Pendidikan

Serial Jajan Surga: Wakafpreneur Pendidikan

Serial No. 1

Penulis : Ust. S Faisal Parouq

Sekretaris Badan Wakaf dan Aset Persatuan Ummat Islam (BAWA PUI), Pengurus MUI Pusat

Sudah menjadi tradisi di Indonesia, bahwa seorang pemuka agama atau pemuka masyarakat akan mendirikan Lembaga Pendidikan sebagai legacy yang ditinggalkannya. Bisa kita lihat dengan keberadaan sekolah mulai tingkatan dasar hingga perguruan tinggi di Indonesia yang telah tersebar merata di seluruh wilayah, walaupun harus diakui konsentrasi terbesar ada di pulau Jawa. Dan telah menjadi pengetahuan umum di masyarakat bahwa parameter Lembaga Pendidikan yang dijadikan acuan selama ini adalah yang dikelola oleh Ormas Muhammadiyah.

Meskipun demikian, kita tidak boleh juga menyepelekan keberadaan Lembaga Pendidikan yang didirikan oleh Ormas Islam lainnya, seperti Daruul Ulum dan Santi Asromo di Majalengka yang didirikan oleh KH. Abdul Halim dari Ormas Persatuan Ummat Islam (PUI), ataupun pondok pesantren Gunung Puyuh di Sukabumi yang dibangun oleh KH. Ahmad Sanusi yang juga pendiri PUI.

□ □ □ □ □

**Tugas 1**
Masukkan entri mulai dari baris yang memuat "Image resolution: width=822" hingga baris yang memuat "Action: pyautogui.click(x=206, y=390)" ke dalam CSV dua kolom bernama kueri dan hasil, dengan satu baris untuk setiap pasangan kueri dan hasil, setiap nilai dalam satu kolom berkutip, dan jeda baris diganti spasi. Jangan sertakan gambar dalam jawaban.

**Entri yang Diberikan**
□ □ □ □ □

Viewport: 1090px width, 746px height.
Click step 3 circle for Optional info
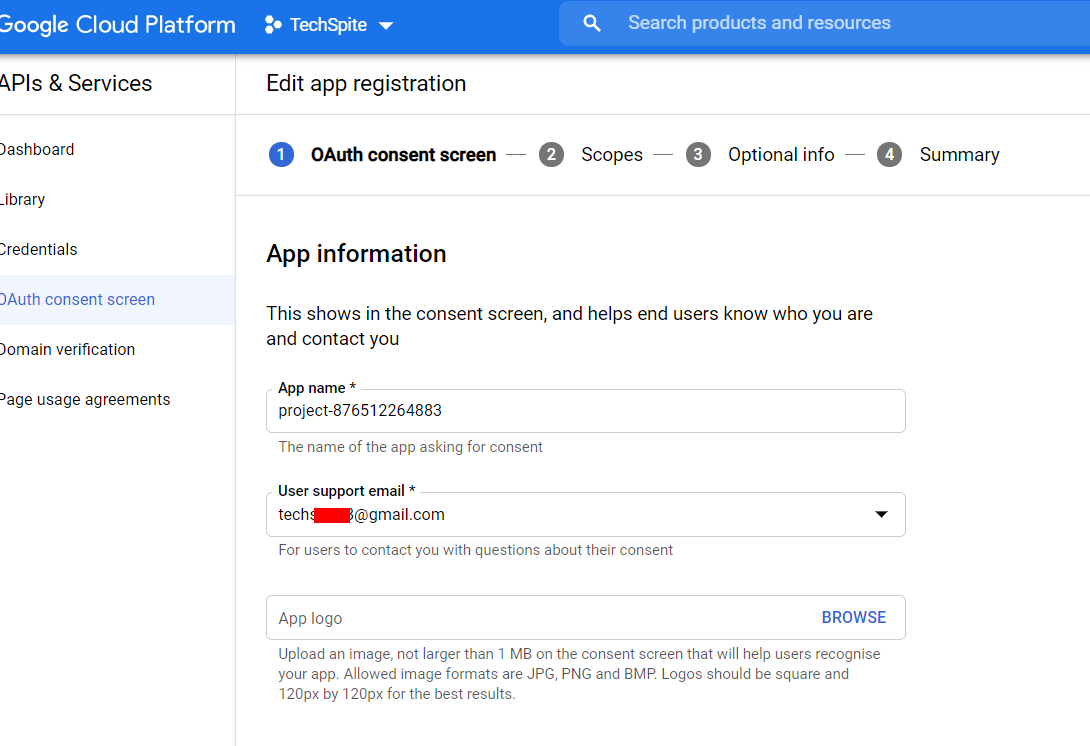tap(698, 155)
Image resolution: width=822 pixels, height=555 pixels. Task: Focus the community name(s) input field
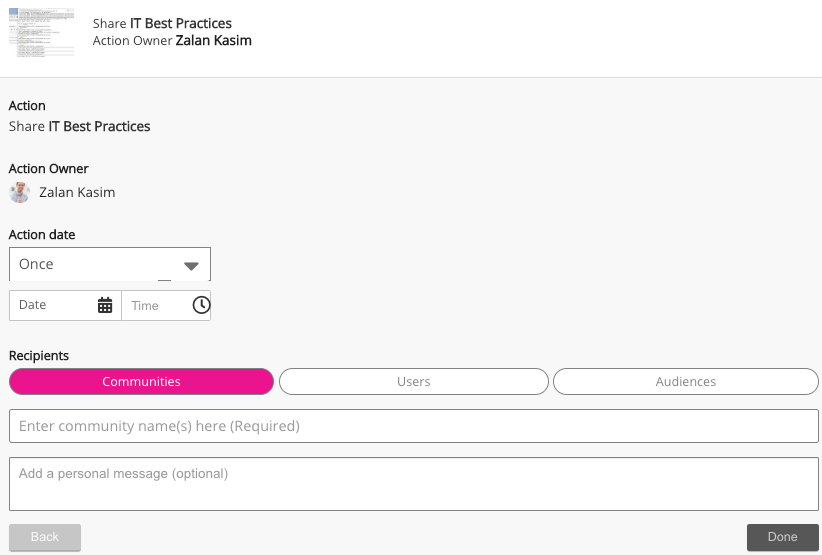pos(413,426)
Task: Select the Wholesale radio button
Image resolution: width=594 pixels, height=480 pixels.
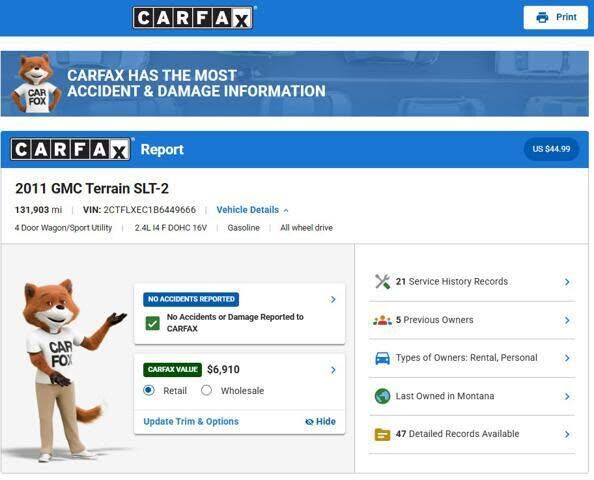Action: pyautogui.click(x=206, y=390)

□ □ □ □ □

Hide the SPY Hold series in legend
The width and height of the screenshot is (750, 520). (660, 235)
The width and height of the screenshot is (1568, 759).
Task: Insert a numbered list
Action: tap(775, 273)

□ □ □ □ □

**Tugas 2**
Menurut kutipan dokumen, siapa yang membangun pondok pesantren Gunung Puyuh di Sukabumi?

**Jawaban 1**
kueri,hasil
"Image resolution: width=822 pixels, height=555 pixels. Task: Focus the community name(s) input field","pos(413,426)"
"Task: Select the Wholesale radio button Image resolution: width=594 pixels, height=480 pixels.","Action: pyautogui.click(x=206, y=390)"

**Jawaban 2**
KH. Ahmad Sanusi, yang juga pendiri PUI.